→ **TEXTE DE LECTURE**:
-*-*-
Retour sur l’une des affaires les plus palpitantes de ces dernières années au Cameroun. Le juge d’instruction désigne les acteurs de ces projets criminels oncertés et exécutés en bande. Qui sont-ils ?
L’histoire était trop parfaite pour être vraie. Un riche homme d’affaires commandite le meurtre d’une dizaine de jeunes filles. Il se sert d’un gang composé de jeunes gens qui enlèvent les filles, les tuent et livrent leurs organes contre de fortes sommes d’argent. Seulement, ce n’était pas un film et la vraie histoire des crimes de Mimboman a commencé à prendre corps, même si elle n’est pas encore complètement élucidée.
Les interrogations et autres incohérences que nous soulevions déjà en mars 2013, au moment de l’enquête de police, se sont confirmées avec la remise en liberté de François Mbukam, Jean Luc Tahoc, Emmanuel Nono, Ousmane Guessama et Eric Kamwa, contre qui le juge n’a retenu aucune charge. En fait, pour parfaire l’histoire, il fallait, à côté des exécutants, qui avaient déjà été interpellés, un commanditaire forcément riche. L’imaginaire populaire la voulait ainsi. La police s’est chargée de combler cette attente, alors même que rien ne permettait la détention de certains prévenus.
-*-*-
→ **DONNÉES FOURNIES**:
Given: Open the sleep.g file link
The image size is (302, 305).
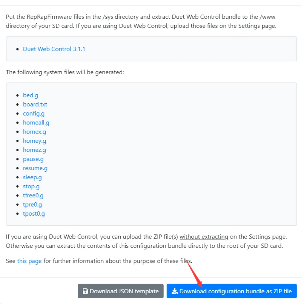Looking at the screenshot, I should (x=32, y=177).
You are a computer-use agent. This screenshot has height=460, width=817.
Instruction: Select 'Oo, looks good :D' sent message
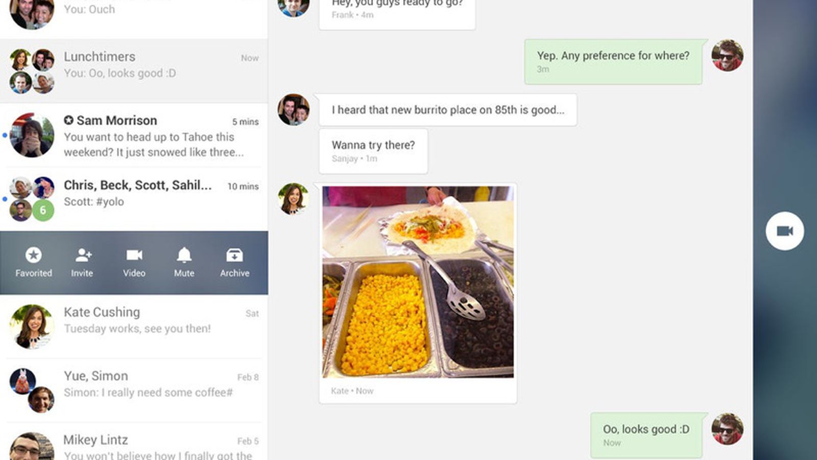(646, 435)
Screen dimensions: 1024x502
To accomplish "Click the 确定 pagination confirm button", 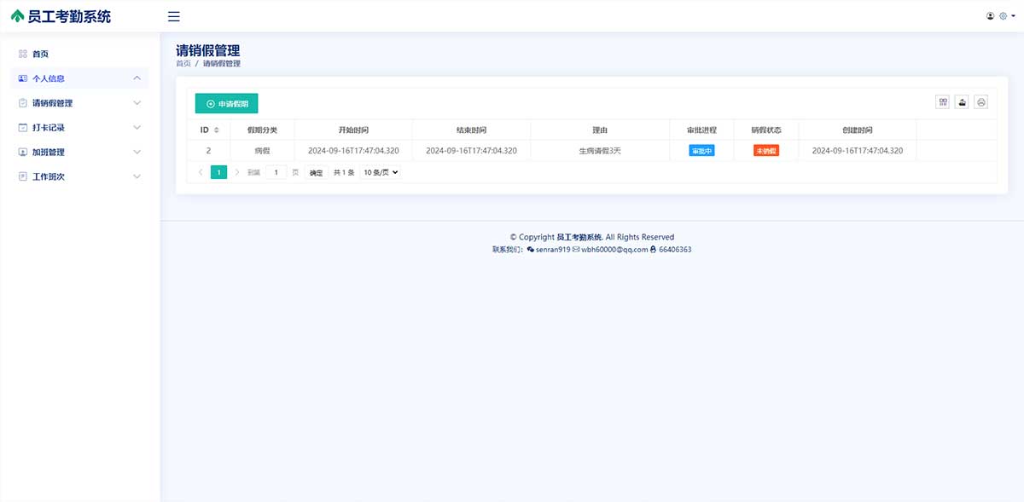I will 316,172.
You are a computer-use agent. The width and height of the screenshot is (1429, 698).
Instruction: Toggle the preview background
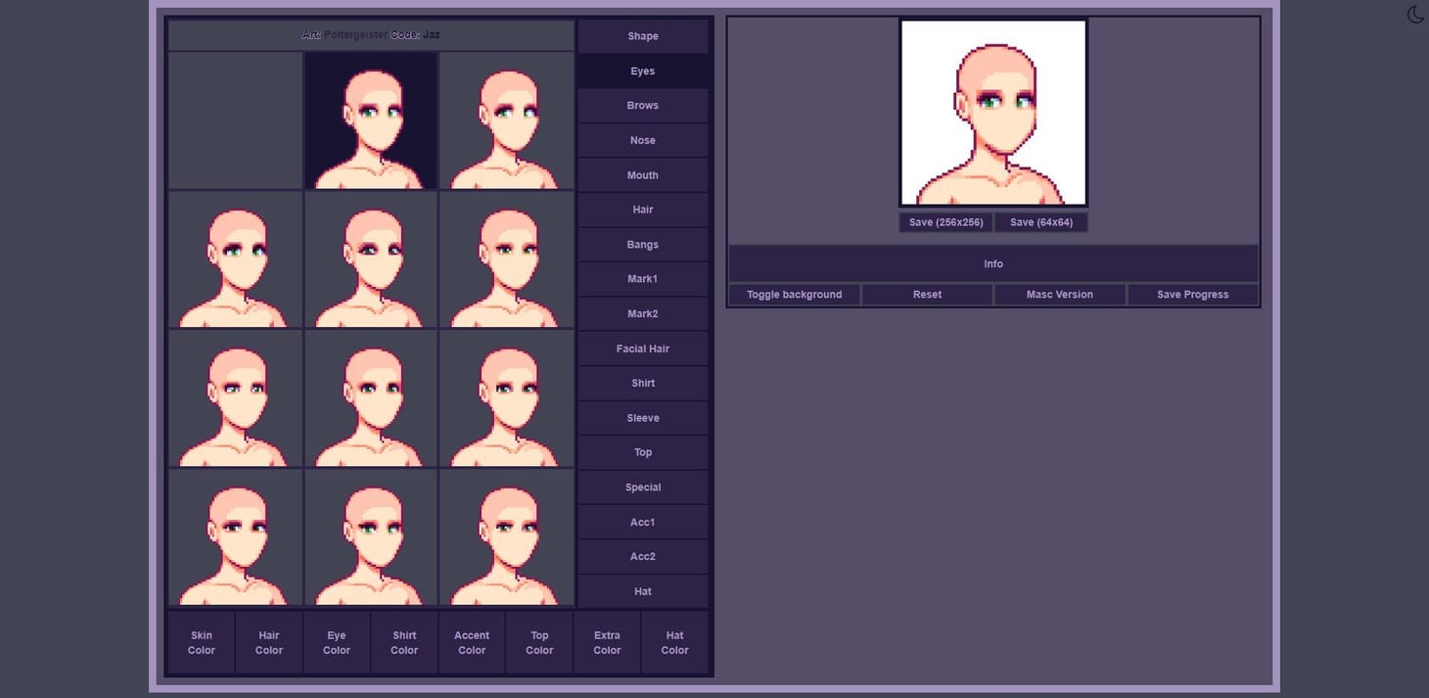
-*-*-
→ **OBJECTIF**: Rédigez la suite de l’article sur les crimes de Mimboman, en partant de sa dernière phrase. Les enregistrements n’ont aucun rôle dans ce travail.

→ **RÉSULTAT**:
Ce fut la grande affaire du début de l’année 2013. Pendant plusieurs semaines, l’on a vécu au rythme des rebondissements de ce qui était alors appelé « les crimes rituels de Mimboman ». Il y a d’abord eu, le 08 janvier 2013, la découverte du corps de Claude Michèle Mballa Mvogo. La jeune fille de 17 ans, élève en classe de terminale, était recherchée depuis le 04 janvier. Ce jour-là, elle avait quitté le domicile familial pour se rendre chez des cousins au quartier Biteng. Le corps retrouvé dans un bosquet avait été mutilé, au niveau des parties génitales et des yeux, notamment.
Si après la découverte de ce corps, il y a tout juste eu le choc suscité par la mort atroce d’une si jeune vie, l’affaire a pris d’autres proportions lorsque d’autres corps sont retrouvés dans la foulée et dans le même quartier Mimboman où va s’installer la psychose. Les populations apeurées attendent des explications des autorités. La police cafouille dans son enquête. Pourtant, Issa Tchiroma, le porte-parole du gouvernement, bafouant toute règle de prudence, n’hésite pas à faire une déclaration sur la base de cette enquête.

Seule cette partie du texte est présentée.